• Data for analysis
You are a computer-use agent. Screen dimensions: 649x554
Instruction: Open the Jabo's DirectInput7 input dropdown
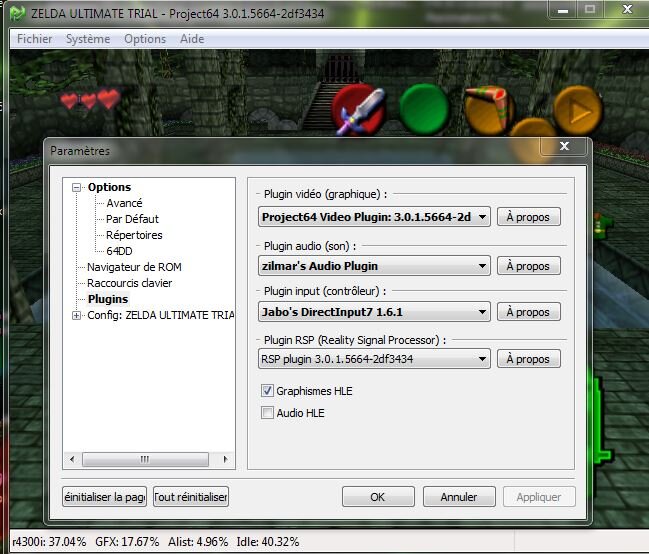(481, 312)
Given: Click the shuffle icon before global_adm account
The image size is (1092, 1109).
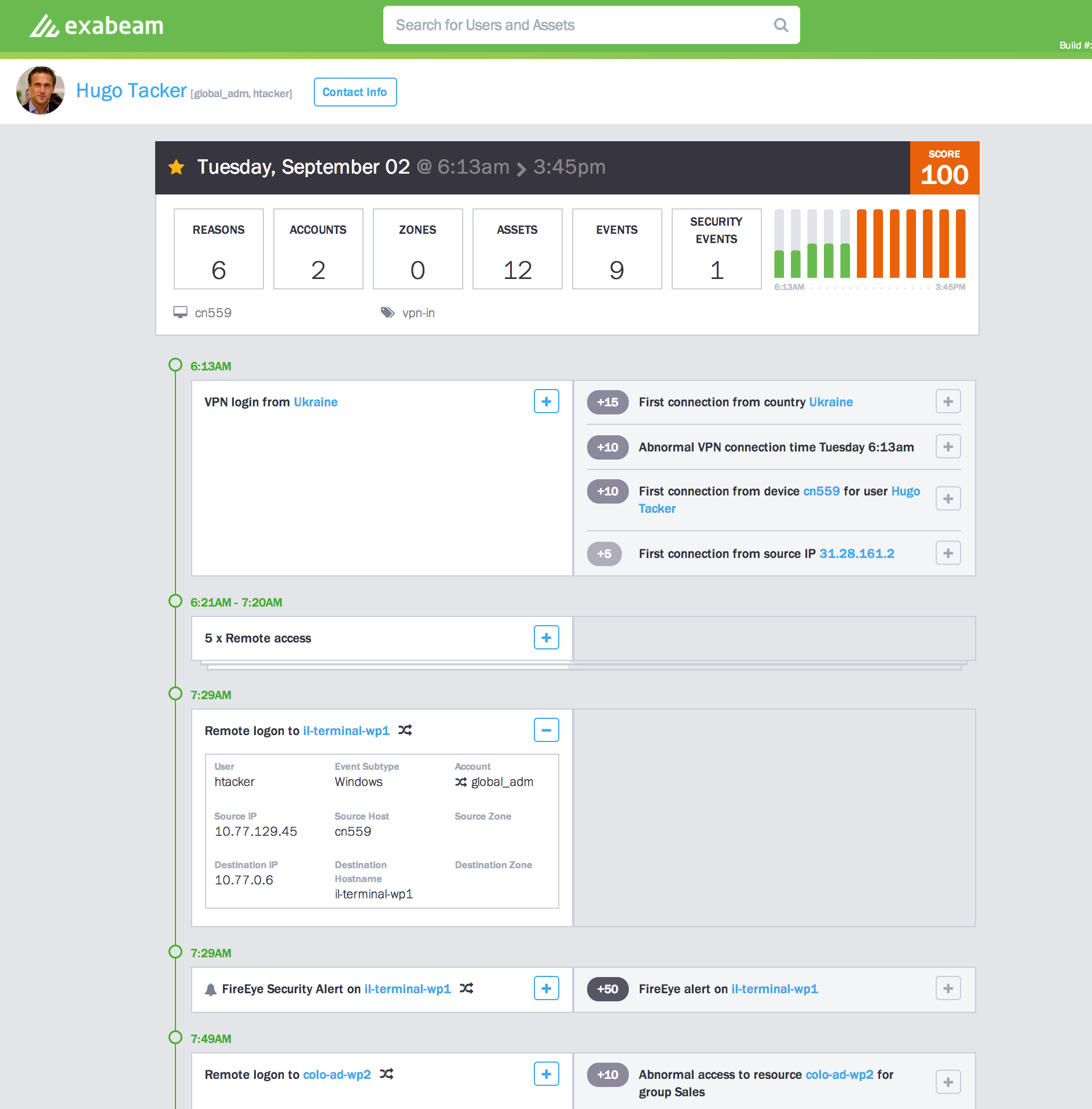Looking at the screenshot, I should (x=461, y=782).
...
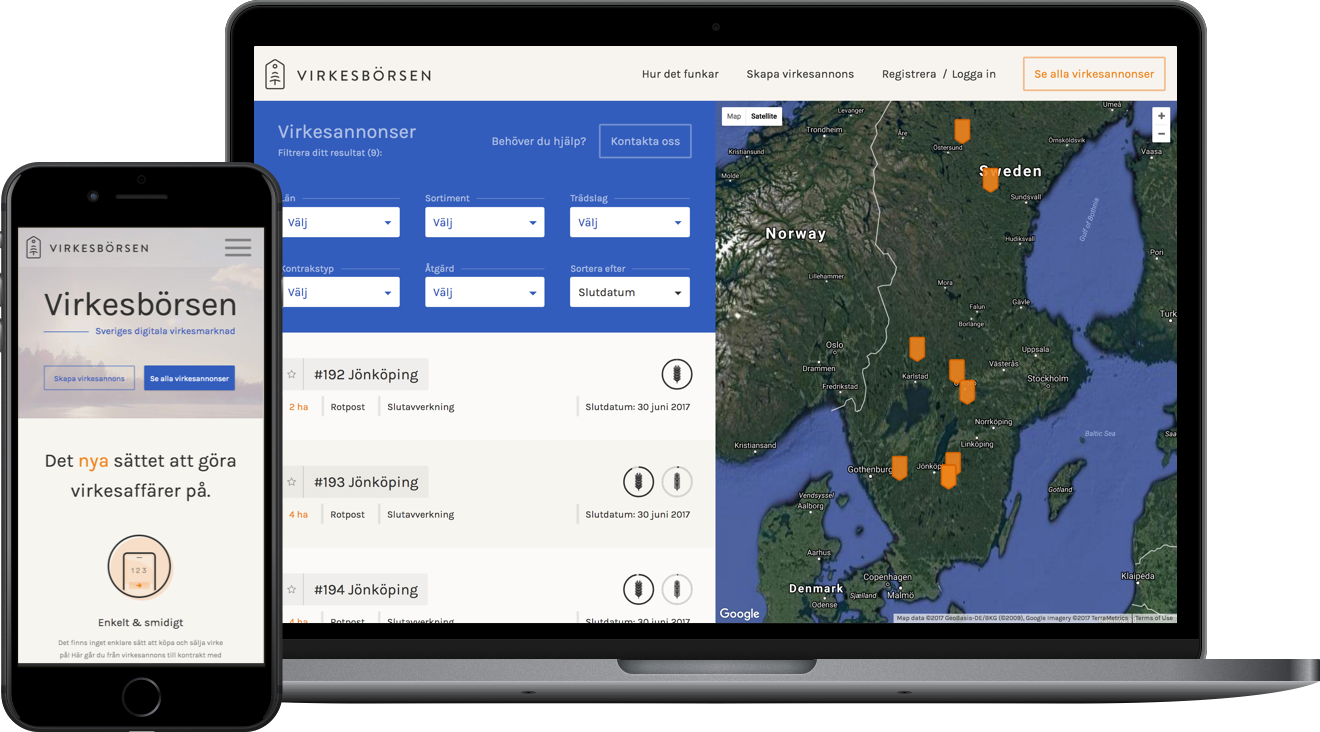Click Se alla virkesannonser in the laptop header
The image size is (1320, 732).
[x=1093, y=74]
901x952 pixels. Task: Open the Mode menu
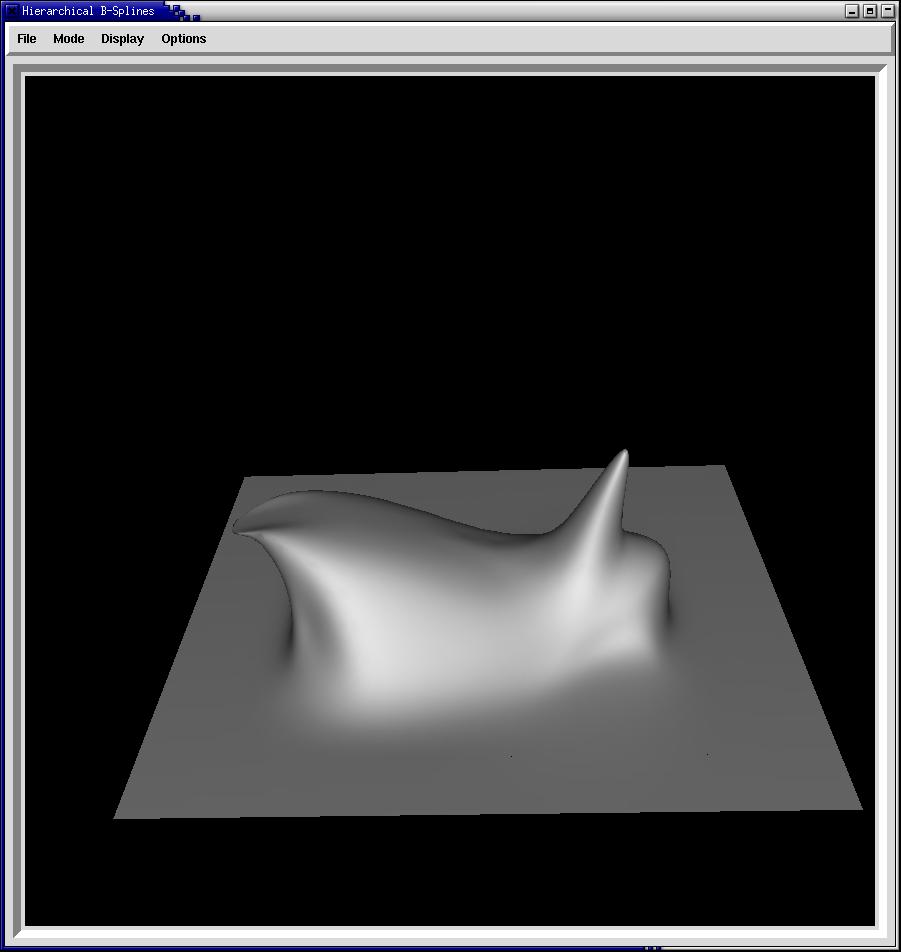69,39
==
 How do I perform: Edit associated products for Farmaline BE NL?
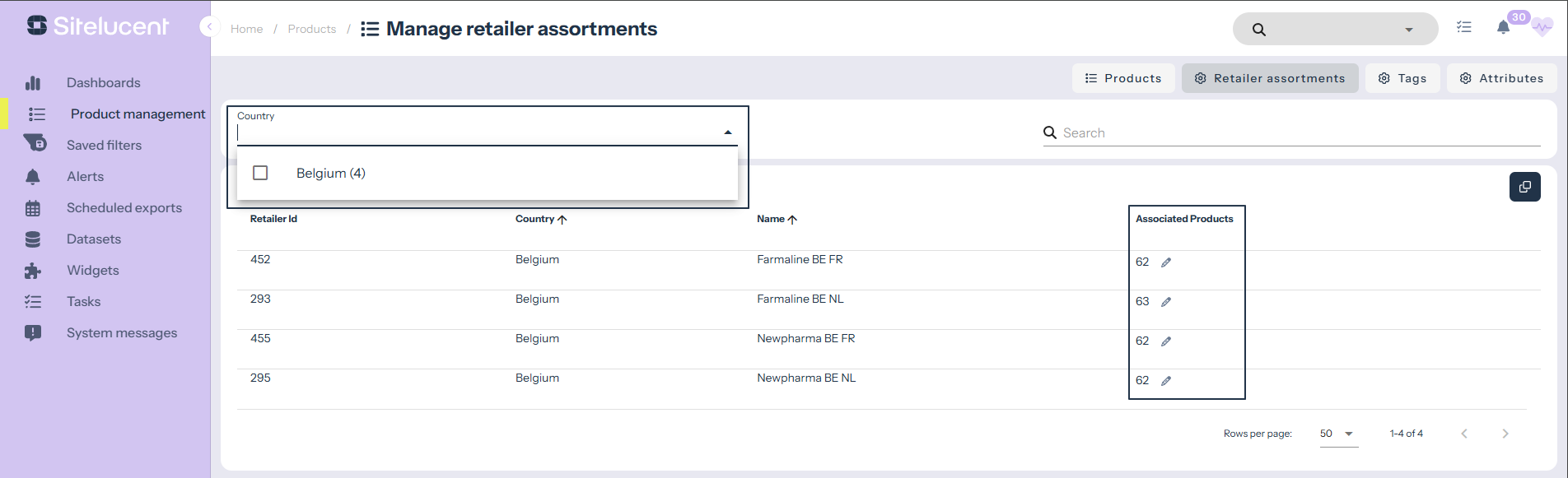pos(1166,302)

• Exercise aim
The lines to set down run from the line with "You are a computer-use" up to and including the line with "Given: Click the" in the entries above. Reproduce them exactly, with no pictures.

• Written reply
You are a computer-use agent. Screen dimensions: 649x554
Instruction: Open the Jabo's DirectInput7 input dropdown
(481, 312)
Given: Click the shuffle icon before global_adm account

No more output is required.